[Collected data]

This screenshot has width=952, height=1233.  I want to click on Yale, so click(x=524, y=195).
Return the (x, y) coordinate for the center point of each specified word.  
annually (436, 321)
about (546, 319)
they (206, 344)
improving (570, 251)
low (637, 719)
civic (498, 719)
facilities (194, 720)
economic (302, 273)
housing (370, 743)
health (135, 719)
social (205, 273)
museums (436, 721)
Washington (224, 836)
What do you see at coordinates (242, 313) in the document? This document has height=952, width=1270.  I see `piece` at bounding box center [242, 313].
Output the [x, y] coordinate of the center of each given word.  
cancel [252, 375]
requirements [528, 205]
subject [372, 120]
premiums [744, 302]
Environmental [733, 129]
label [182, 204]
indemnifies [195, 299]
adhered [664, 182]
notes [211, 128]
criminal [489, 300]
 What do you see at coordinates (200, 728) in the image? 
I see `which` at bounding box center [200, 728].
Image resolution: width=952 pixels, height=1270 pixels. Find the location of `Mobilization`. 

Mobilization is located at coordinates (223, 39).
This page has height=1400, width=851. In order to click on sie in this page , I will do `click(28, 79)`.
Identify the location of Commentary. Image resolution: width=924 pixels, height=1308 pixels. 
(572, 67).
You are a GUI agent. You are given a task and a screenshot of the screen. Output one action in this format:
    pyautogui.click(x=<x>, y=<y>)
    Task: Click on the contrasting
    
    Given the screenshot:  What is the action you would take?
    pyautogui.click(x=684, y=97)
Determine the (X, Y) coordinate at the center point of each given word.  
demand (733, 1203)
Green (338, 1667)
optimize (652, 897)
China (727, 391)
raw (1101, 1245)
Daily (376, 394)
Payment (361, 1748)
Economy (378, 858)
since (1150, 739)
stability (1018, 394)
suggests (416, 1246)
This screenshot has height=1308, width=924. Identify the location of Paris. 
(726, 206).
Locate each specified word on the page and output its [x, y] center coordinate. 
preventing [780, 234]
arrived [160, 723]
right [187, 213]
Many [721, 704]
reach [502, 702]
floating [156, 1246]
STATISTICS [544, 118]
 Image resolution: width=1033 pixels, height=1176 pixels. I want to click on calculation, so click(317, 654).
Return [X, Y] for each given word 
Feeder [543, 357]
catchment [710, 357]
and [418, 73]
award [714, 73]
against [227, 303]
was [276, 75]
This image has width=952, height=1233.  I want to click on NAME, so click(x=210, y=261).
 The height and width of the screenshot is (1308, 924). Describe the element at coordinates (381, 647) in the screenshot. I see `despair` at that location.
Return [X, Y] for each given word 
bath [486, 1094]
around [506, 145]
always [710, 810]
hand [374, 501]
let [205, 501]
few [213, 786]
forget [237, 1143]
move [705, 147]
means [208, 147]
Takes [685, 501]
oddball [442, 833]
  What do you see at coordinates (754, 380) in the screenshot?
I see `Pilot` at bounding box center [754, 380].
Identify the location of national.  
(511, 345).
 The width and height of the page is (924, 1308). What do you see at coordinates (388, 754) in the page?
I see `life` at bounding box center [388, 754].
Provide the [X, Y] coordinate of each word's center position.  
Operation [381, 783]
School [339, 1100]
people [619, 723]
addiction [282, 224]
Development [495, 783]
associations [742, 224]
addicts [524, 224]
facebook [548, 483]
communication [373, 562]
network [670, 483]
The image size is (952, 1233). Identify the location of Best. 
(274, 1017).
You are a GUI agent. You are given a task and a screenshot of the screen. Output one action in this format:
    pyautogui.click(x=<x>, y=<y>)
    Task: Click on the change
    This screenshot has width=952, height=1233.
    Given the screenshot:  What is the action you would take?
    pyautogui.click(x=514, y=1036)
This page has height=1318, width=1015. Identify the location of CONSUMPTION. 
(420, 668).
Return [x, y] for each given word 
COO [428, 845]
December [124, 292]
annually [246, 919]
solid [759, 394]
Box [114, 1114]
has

=== Task directions ===
Copy the lines of the listing above verbatim, starting at the line containing "Return the (x, y)" and ending at the line containing "criminal [489, 300]".

=== Solution ===
Return the (x, y) coordinate for the center point of each specified word.  
annually (436, 321)
about (546, 319)
they (206, 344)
improving (570, 251)
low (637, 719)
civic (498, 719)
facilities (194, 720)
economic (302, 273)
housing (370, 743)
health (135, 719)
social (205, 273)
museums (436, 721)
Washington (224, 836)
What do you see at coordinates (242, 313) in the document? This document has height=952, width=1270.  I see `piece` at bounding box center [242, 313].
Output the [x, y] coordinate of the center of each given word.  
cancel [252, 375]
requirements [528, 205]
subject [372, 120]
premiums [744, 302]
Environmental [733, 129]
label [182, 204]
indemnifies [195, 299]
adhered [664, 182]
notes [211, 128]
criminal [489, 300]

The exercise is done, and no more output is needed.